Salem M’Rabet, président de l’association Vélo Taf

Garder le quartier dynamique tout en le sécurisant

« Le quartier a toujours été vivant, on ne veut pas qu’il meurt », soupire Bernard Beaudinière. Il vit rue du lavoir, une des rues parallèles au faubourg du Pont-Neuf. Accoudé à la boite aux lettres de la poste, sous son béret, ses yeux fixent la longue route du Pont- Neuf, qui relie le centre-ville aux CHU et au campus. « Ici, c’est une ville dans la ville. C’est la porte d’entrée de Poitiers, ça l’a toujours été ».

Ce retraité sait que beaucoup de personnes âgées vont chercher leurs courses en voiture, sur de petites distances. Le sens unique implique des détours qui pourraient les dissuader de continuer à vivre en autonomie. Bayach Moncef tient l’épicerie Epi Services, le long du boulevard.

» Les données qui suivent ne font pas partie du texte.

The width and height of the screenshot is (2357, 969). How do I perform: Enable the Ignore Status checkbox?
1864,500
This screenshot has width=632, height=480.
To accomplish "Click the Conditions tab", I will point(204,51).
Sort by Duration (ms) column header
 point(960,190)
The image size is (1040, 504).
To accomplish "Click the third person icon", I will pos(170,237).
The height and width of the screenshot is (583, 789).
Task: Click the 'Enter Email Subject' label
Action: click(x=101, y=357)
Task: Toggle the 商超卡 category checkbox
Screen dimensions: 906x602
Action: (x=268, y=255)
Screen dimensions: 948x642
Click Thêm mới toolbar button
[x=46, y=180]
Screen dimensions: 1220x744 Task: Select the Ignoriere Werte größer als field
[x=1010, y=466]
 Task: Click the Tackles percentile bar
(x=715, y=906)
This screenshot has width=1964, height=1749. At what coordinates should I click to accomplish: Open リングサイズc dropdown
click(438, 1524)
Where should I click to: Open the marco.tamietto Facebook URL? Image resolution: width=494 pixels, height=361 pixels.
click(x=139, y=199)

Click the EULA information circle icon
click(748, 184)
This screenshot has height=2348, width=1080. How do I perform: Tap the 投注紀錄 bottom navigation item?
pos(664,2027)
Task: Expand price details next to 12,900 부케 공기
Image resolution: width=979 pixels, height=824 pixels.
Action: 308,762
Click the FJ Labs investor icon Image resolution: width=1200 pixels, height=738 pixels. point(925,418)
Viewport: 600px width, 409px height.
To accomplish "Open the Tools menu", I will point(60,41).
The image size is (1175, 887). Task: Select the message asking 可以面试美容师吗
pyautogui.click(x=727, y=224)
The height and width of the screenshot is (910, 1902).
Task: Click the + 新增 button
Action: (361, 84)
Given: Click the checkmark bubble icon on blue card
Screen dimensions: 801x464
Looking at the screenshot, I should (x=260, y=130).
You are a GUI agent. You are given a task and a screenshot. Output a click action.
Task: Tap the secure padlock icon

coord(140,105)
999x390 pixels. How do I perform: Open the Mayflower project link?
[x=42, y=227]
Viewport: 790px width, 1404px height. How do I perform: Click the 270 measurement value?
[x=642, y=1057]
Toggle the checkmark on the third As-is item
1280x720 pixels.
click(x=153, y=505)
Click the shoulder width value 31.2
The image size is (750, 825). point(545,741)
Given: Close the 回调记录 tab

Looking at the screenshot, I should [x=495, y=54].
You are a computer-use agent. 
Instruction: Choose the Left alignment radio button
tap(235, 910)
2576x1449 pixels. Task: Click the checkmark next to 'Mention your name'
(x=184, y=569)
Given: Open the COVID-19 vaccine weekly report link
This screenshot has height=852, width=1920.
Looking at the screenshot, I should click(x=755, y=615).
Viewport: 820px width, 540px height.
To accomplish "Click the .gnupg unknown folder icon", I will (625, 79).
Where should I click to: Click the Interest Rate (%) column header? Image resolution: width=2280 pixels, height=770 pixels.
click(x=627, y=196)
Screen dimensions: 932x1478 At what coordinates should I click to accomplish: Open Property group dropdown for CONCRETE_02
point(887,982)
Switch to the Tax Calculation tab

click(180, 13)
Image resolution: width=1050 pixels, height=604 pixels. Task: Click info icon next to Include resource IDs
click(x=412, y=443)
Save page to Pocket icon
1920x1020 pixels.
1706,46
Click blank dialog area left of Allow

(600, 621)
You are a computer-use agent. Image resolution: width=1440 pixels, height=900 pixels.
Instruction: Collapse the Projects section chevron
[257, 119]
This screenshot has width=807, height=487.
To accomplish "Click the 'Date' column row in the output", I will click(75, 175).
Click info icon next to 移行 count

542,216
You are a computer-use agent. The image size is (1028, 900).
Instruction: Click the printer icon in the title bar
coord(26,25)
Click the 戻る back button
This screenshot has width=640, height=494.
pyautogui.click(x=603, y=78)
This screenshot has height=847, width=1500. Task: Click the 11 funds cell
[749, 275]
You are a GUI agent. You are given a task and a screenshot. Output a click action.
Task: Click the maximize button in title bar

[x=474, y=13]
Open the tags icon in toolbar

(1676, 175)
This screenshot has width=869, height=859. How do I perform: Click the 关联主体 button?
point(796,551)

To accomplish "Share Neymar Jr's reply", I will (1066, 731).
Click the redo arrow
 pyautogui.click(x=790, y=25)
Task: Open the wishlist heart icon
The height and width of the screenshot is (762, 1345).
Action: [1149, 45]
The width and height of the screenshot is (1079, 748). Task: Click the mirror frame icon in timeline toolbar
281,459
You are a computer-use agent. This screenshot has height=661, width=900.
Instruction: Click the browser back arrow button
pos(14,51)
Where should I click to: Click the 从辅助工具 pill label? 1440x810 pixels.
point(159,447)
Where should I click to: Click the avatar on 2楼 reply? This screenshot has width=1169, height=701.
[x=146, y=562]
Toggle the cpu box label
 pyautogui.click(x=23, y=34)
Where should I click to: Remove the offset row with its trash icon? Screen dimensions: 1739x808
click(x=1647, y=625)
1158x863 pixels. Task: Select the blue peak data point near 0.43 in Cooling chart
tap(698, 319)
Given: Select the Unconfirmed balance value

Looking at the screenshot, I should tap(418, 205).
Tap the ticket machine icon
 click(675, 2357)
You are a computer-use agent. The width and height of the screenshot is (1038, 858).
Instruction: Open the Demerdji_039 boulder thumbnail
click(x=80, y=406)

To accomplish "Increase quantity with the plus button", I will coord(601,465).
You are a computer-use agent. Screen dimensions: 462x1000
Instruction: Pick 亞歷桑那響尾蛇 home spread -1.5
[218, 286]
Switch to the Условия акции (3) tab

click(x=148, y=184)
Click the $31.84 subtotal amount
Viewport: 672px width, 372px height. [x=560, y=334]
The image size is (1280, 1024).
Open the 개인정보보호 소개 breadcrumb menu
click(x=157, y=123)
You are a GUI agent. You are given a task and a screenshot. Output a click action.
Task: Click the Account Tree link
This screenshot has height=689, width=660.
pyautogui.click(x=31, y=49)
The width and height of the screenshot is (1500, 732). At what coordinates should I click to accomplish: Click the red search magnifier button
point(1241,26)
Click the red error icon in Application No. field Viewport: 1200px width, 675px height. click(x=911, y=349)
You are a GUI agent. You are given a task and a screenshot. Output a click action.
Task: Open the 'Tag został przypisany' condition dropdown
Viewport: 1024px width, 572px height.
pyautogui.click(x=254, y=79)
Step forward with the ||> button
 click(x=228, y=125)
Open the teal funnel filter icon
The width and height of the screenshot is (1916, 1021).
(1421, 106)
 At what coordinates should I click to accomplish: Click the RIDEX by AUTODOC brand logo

Il livre régulièrement des courses aux habitants âgés du faubourg. Pendant ces trois semaines d’essai, l’épicier a observé une forte baisse de fréquentation de son commerce et par conséquent de son chiffre d’affaires.

ça n’est déjà pas facile de rester ouvert jusqu’à très tard le soir. Si on applique le sens unique, je devrai me séparer de mon employé.

Bayach Moncef, propriétaire de l’épicerie Epi Services

 La mairie a recueilli plus de 350 propositions d’habitants du quartier du Pont-Neuf et environ 600 retours par mail et à la mairie. «  Toutes ont été étudiées par les élus », affirme-t-il. L’Expérimentation a confirmé que c’est un axe majeur pour les vélos et la circulation, avec 15 000 voitures environ qui passent dans les deux sens. Mais c’est aussi un axe important pour les vélos, avec 820 vélos qui passent habituellement. Lors de l’expérimentation du sens unique, la fréquentation des cyclistes a augmenté de plus de 30 %. Les conclusions de l’expérimentation seront rendues publiques le 28 février lors d’une réunion à laquelle les riverains seront conviés.